Restate the lines word for word, from the one containing "Where should I click to: Select" through the last line of the entries below, without any other lines.

(Material for this exercise Opens)

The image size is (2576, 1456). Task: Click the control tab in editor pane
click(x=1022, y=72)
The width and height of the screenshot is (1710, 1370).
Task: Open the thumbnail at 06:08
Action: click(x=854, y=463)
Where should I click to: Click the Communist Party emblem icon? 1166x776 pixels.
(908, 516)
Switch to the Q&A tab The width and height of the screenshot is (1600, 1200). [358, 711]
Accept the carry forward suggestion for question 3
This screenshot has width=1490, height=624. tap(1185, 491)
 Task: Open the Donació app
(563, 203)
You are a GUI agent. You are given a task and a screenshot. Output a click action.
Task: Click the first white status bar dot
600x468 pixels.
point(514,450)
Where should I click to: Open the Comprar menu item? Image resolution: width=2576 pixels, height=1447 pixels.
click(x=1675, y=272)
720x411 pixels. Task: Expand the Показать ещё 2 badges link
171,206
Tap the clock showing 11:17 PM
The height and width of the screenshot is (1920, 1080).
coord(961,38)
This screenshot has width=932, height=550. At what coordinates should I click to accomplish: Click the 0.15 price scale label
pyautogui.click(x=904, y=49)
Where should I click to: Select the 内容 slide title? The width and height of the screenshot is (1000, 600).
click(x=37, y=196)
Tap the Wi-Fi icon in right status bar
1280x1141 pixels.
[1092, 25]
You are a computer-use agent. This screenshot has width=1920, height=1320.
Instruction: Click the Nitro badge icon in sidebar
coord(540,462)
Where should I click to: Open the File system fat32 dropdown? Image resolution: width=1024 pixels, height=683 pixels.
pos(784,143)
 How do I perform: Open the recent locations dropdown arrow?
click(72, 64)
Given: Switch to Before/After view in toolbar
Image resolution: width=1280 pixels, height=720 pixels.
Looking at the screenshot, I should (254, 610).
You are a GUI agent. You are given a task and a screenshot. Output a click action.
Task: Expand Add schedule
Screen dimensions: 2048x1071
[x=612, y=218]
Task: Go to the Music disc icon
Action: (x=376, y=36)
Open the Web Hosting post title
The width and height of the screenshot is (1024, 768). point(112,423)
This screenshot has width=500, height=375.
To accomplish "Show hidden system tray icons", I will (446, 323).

(Material for this exercise Closes)

**Written solution**.
Where should I click to: Select the 内容 slide title? The width and height of the screenshot is (1000, 600).
click(x=37, y=196)
Tap the Wi-Fi icon in right status bar
1280x1141 pixels.
[1092, 25]
You are a computer-use agent. This screenshot has width=1920, height=1320.
Instruction: Click the Nitro badge icon in sidebar
coord(540,462)
Where should I click to: Open the File system fat32 dropdown? Image resolution: width=1024 pixels, height=683 pixels.
pos(784,143)
 How do I perform: Open the recent locations dropdown arrow?
click(72, 64)
Given: Switch to Before/After view in toolbar
Image resolution: width=1280 pixels, height=720 pixels.
Looking at the screenshot, I should (254, 610).
You are a GUI agent. You are given a task and a screenshot. Output a click action.
Task: Expand Add schedule
Screen dimensions: 2048x1071
[x=612, y=218]
Task: Go to the Music disc icon
Action: (x=376, y=36)
Open the Web Hosting post title
The width and height of the screenshot is (1024, 768). point(112,423)
This screenshot has width=500, height=375.
To accomplish "Show hidden system tray icons", I will (446, 323).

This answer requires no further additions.